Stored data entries
────────────────────

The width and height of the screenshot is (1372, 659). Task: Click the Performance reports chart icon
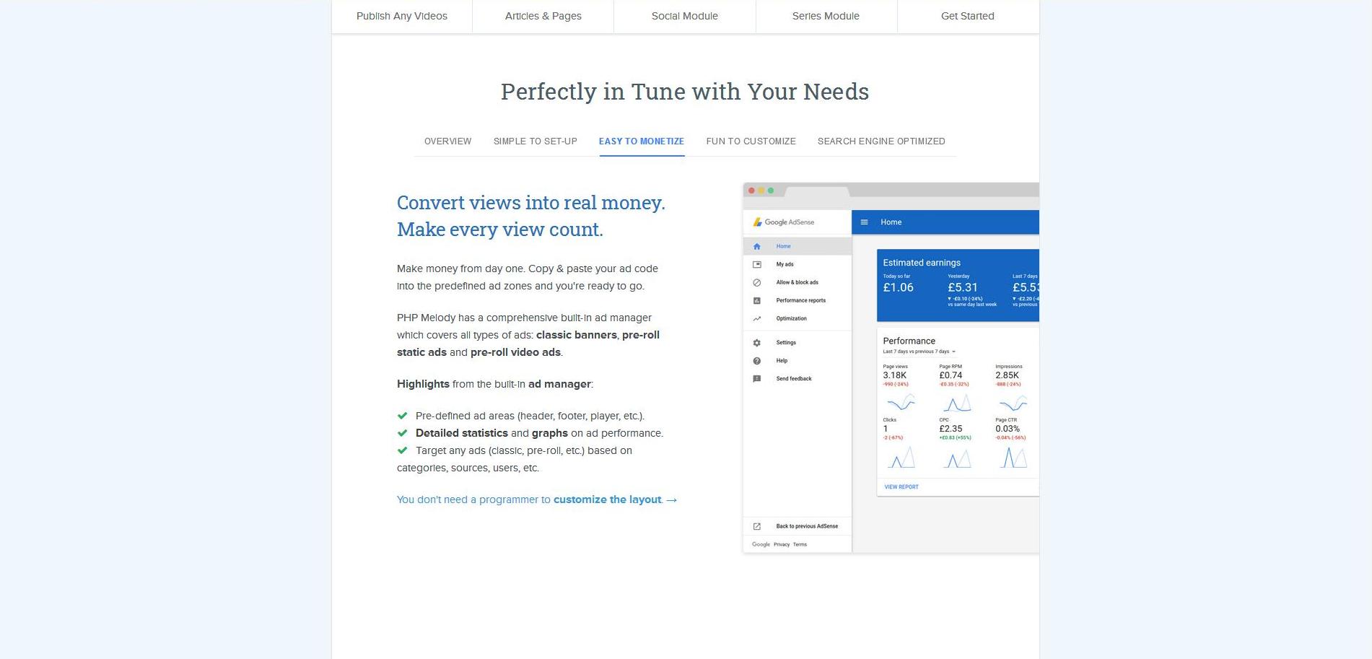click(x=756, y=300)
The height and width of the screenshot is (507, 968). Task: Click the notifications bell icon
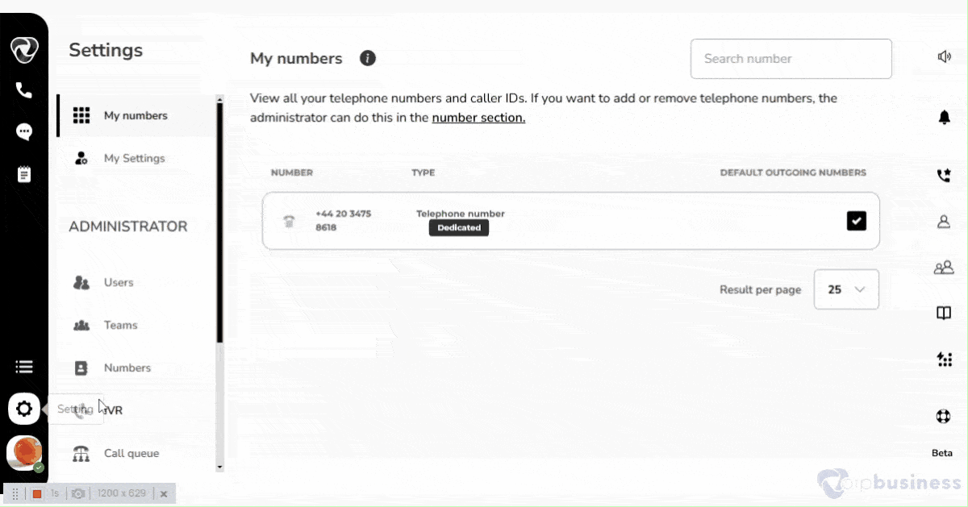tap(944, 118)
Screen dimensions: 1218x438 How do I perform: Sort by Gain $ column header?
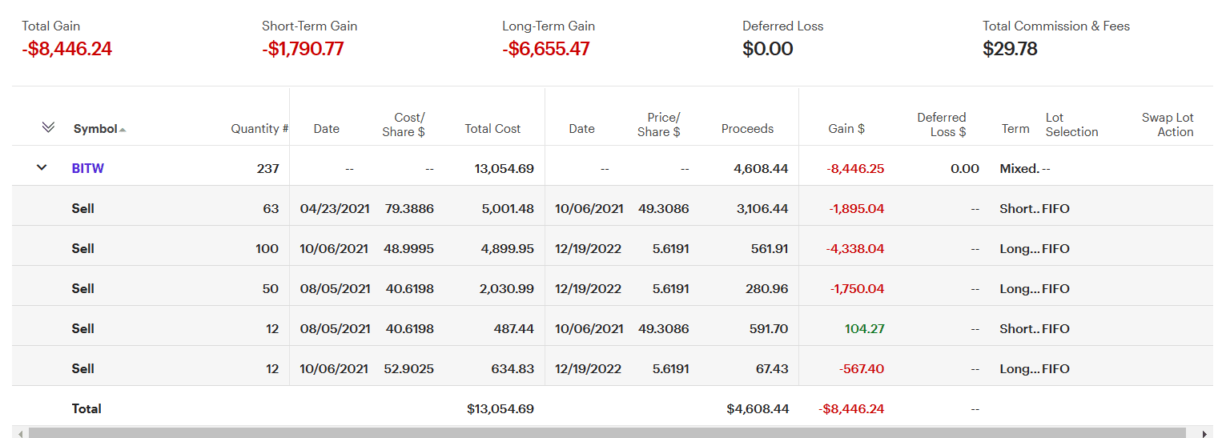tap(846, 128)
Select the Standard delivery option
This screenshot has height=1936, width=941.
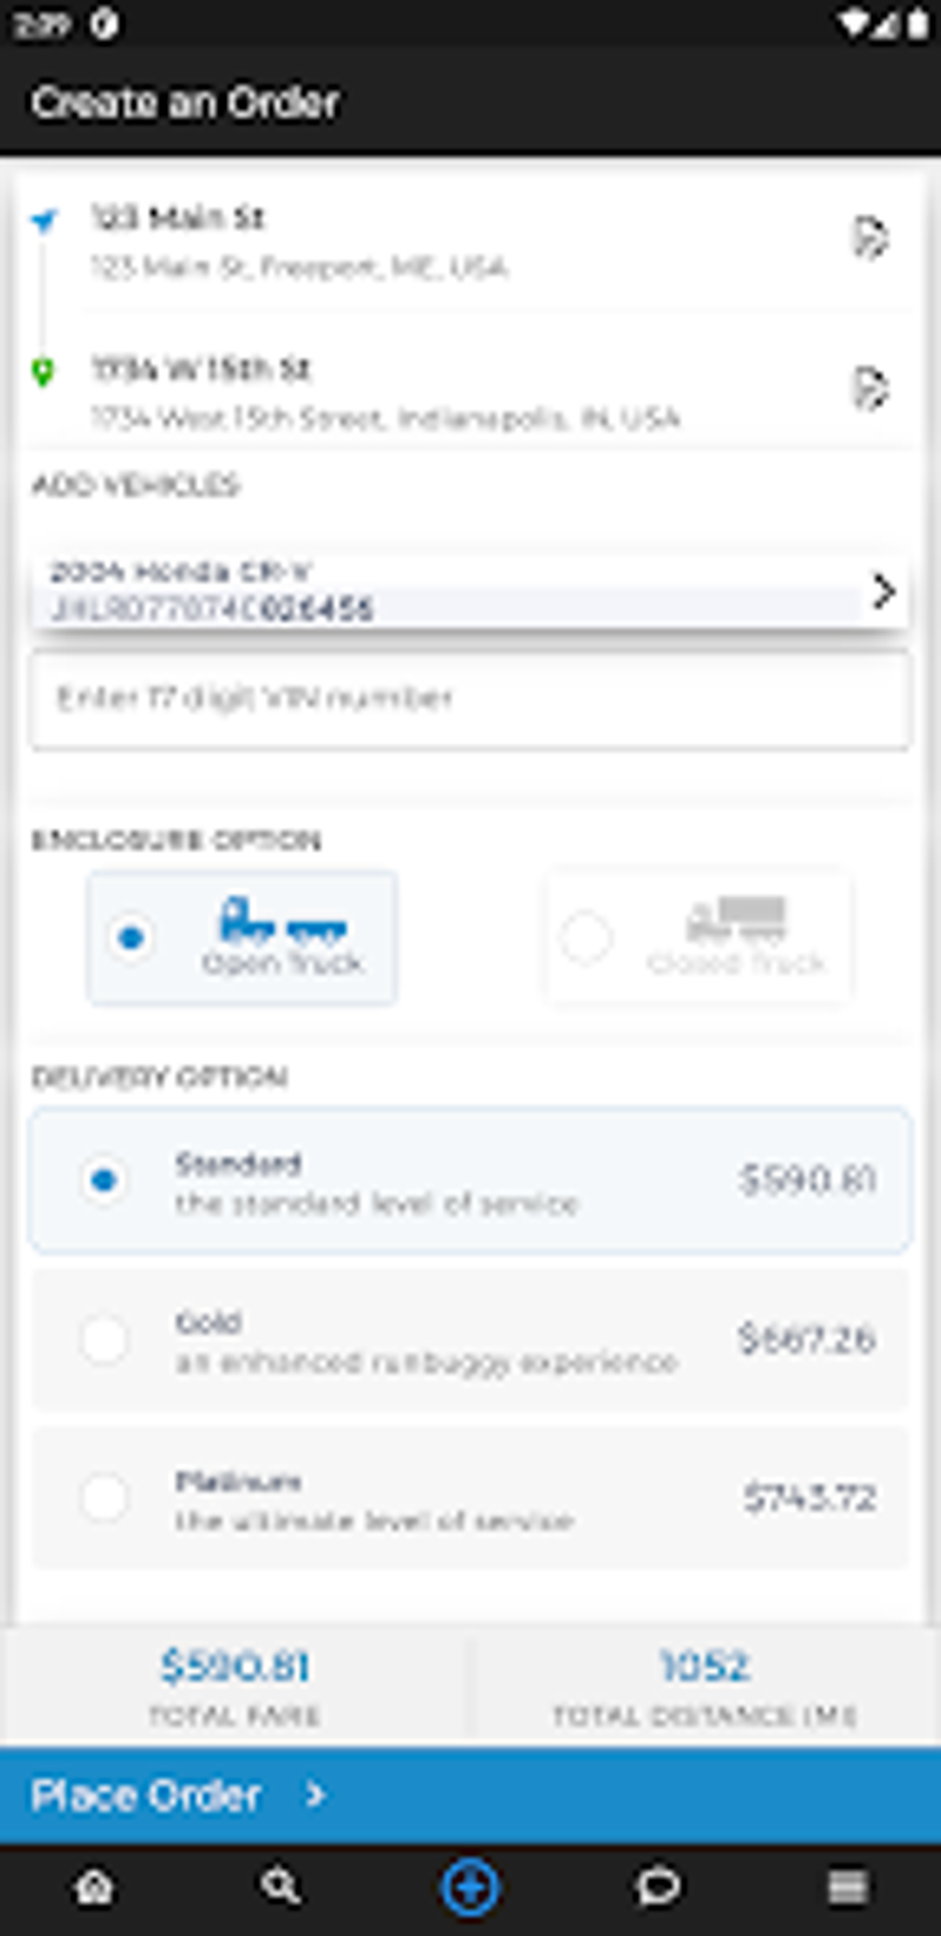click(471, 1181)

────────────────────

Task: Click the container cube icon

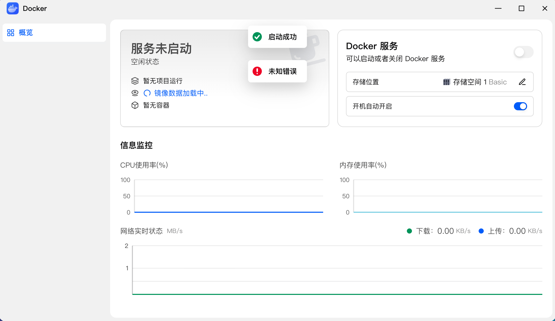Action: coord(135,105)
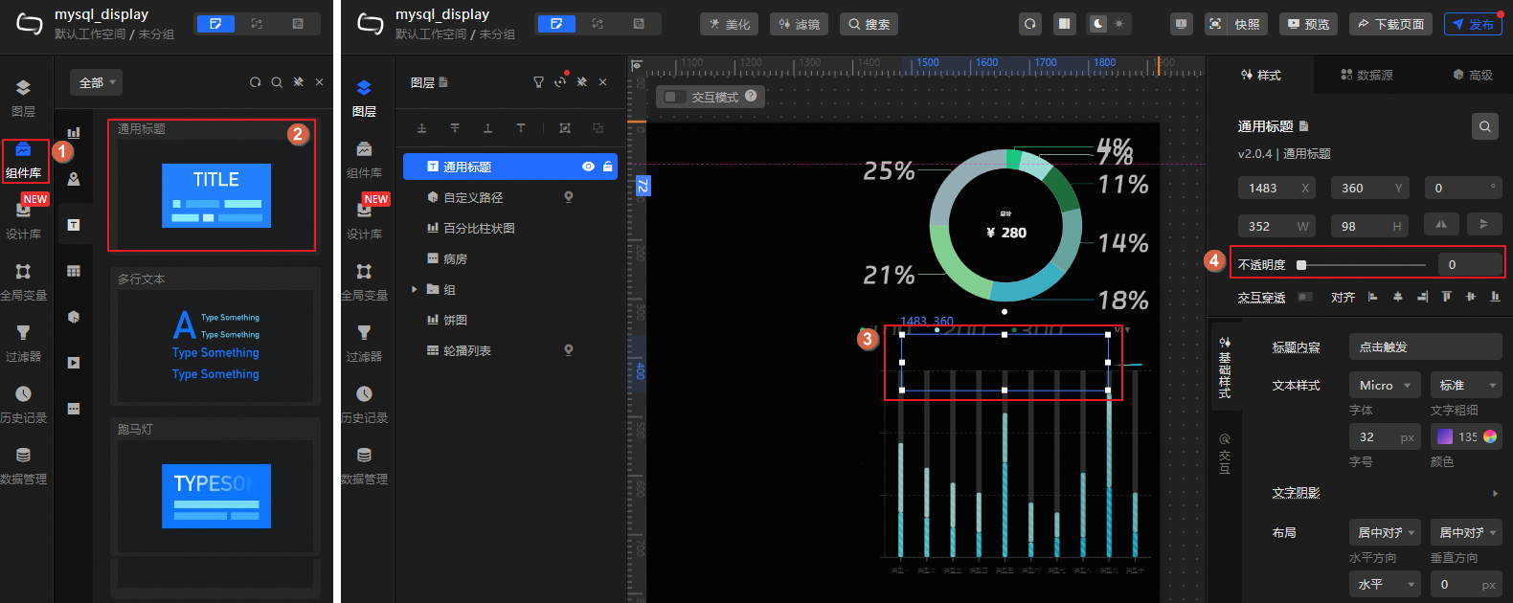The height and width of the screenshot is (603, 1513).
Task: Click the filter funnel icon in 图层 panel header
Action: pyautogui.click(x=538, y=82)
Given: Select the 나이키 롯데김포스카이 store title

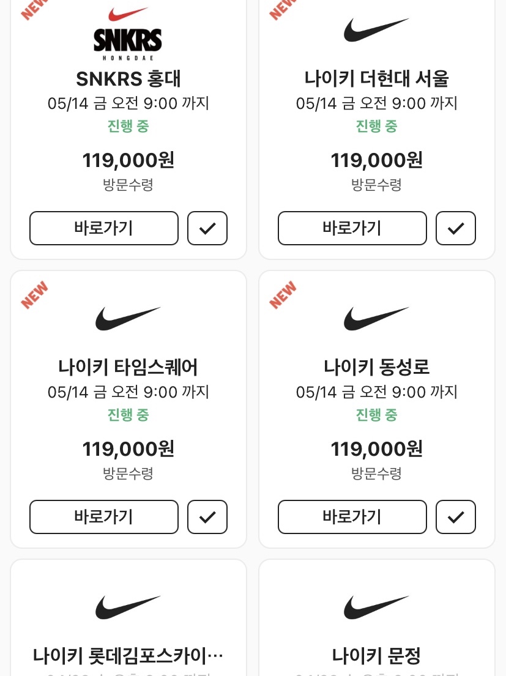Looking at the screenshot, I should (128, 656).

────────────────────

— Assigned task —
Find the line with "The height and width of the screenshot is (507, 968)." and the line with "Select the Standard delivery option" in the records above. Copy both and all lines between them exactly, without pictures.

— Task answer —
The height and width of the screenshot is (507, 968). Task: Click the notifications bell icon
tap(944, 118)
Screen dimensions: 1218x438 How do I perform: Sort by Gain $ column header?
tap(846, 128)
Select the Standard delivery option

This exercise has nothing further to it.